Life is full of ironies. We likely wouldn’t be faced with this possible future if Ruth Bader Ginsburg, a fierce defender of abortion rights, had done the right thing and retired while Obama had a Senate majority.

It is to be hoped that the Democrats can, at least, capitalize on this development by making it a part of their campaign, not only be attacking the reversal of Roe, but by warning that the soon the Republicans will be coming after your birth control pills. They say they will, but we’ll see.

UPDATE: Having now gotten my predictions out, I have perused my preferred sources of punditry. Here’s a good accounting of the horrors to which we can now look forward.

The F-Word makes an appearance

It has been apparent for some time that the Republican Party is dominated by people who prefer fascism to democracy. Trump has been fairly up front about it. However, the media has been reluctant (is that the right word, or is “terrified” a better choice?) to drop the F-word in connection with the Republican Party.

So it was sort of refreshing to see that this obvious reality was acknowledged recently on Morning Joe, which I don’t watch because 1) I don’t have a TV, and 2) even if I did, I can’t stomach the bullshit, the occasional intrusion of reality notwithstanding.

Joe and his guest were discussing a poll, which among other things established that (Surprise!) Republicans are exceedingly tolerant of racist and anti-Semitic politicians. Joe seemed to think that only the anti-Semitic part qualified them as fascists, but at least it’s a start:

MSNBC host Joe Scarborough called out Republican voters later on in the segment for their turn to fascism. Scarborough said, “Less than half of Republicans believe that uttering antisemitic remarks, spewing antisemitic remarks, is a serious problem and a roadblock to being elected.”

“That tells you a large chunk of the Republican Party right now, a large chunk of the Republican base are, — I’ve been using the word ‘fascist’ for some time.”

“That there is a fascist strain in the Republican Party for at least a third or so of those members,” Scarborough said.

There’s more to fascism than anti-Semitism and racism, and the Republicans have touched all the bases, book burning and demonization of trans people being just the latest examples.

The Democrats won’t win elections by ignoring this.
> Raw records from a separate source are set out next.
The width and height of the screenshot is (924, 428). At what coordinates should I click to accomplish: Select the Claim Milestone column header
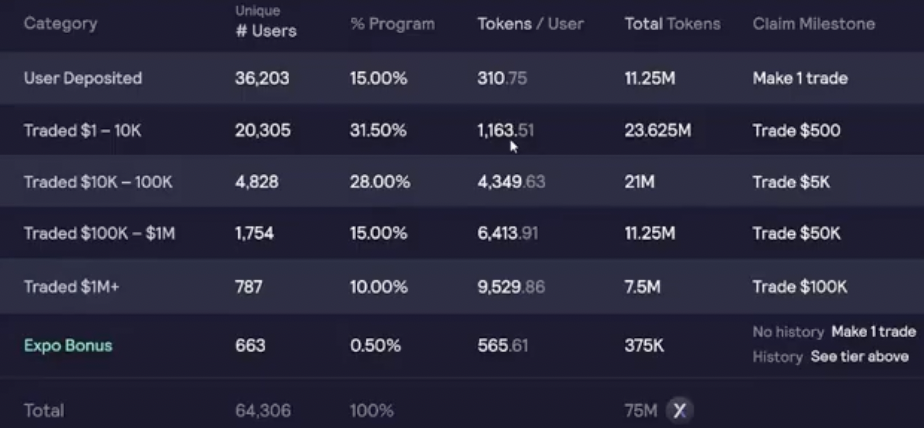pos(813,24)
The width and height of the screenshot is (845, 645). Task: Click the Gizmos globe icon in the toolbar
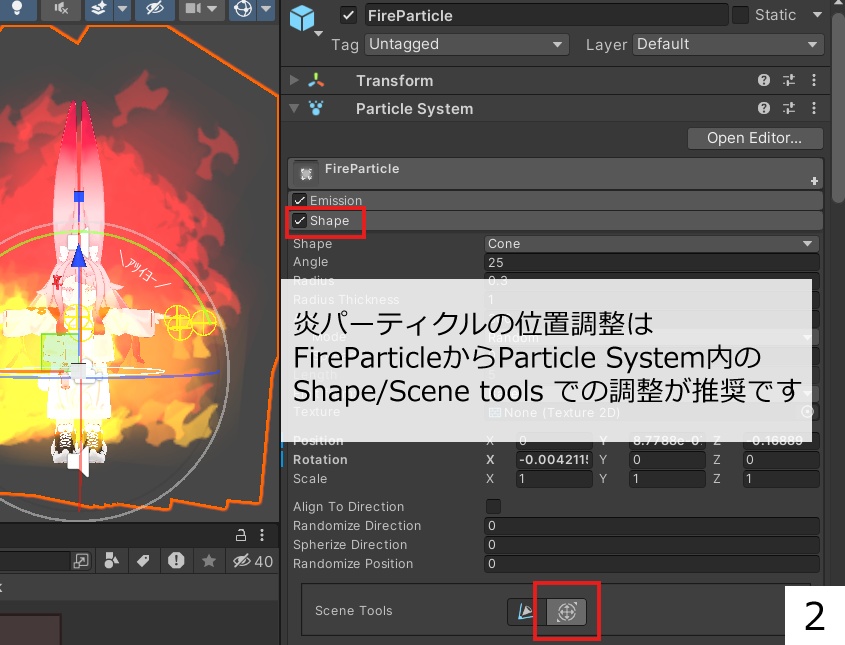[x=242, y=10]
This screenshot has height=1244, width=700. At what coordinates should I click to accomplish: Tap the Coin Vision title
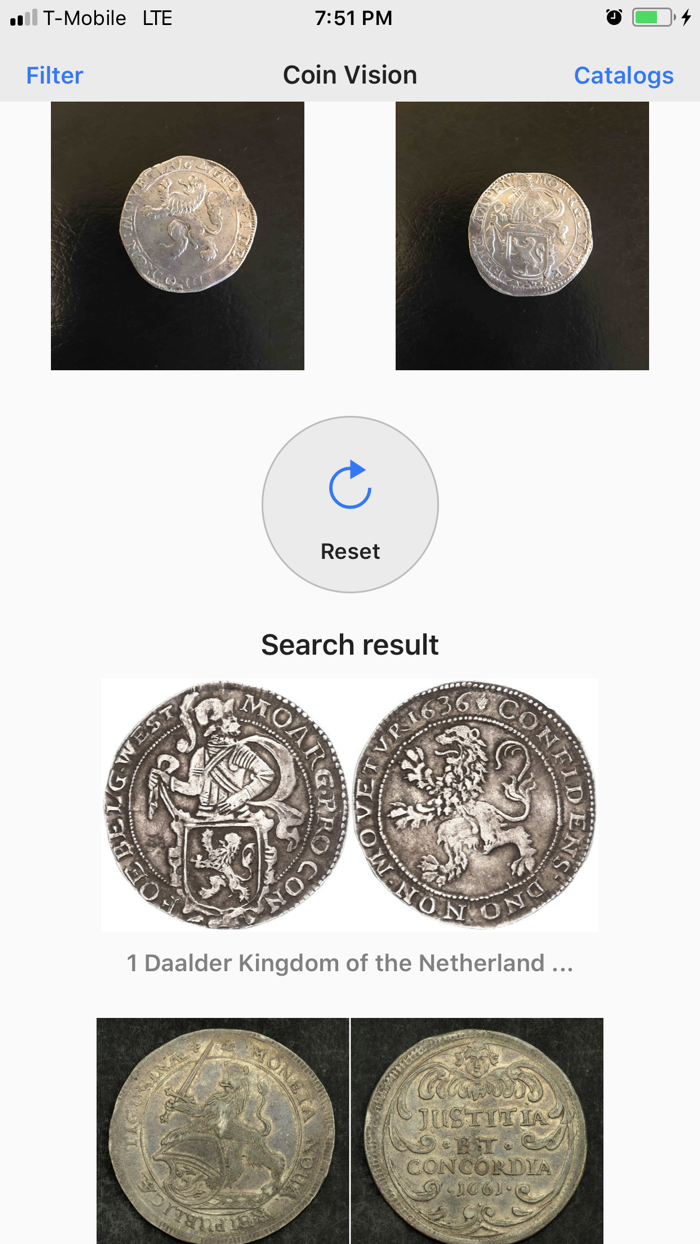[349, 75]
It’s probably true that they won’t win if they don’t learn how to promote their own successes and attack the Republicans on multiple fronts. Two of the most fascistic fascists, Abbott and DeSantis, have gone out of their way to harm their states in their endless quest to feed raw meat to the base. Democrats have to learn how to exploit that fact. Abbott and DeSantis are the most prominent examples, but the argument applies to most Republicans. Still, it’s important that Democrats point out the obvious: that the Republican Party is now the American Fascist Party and if it prevails in the next two elections, we can kiss representative democracy goodbye.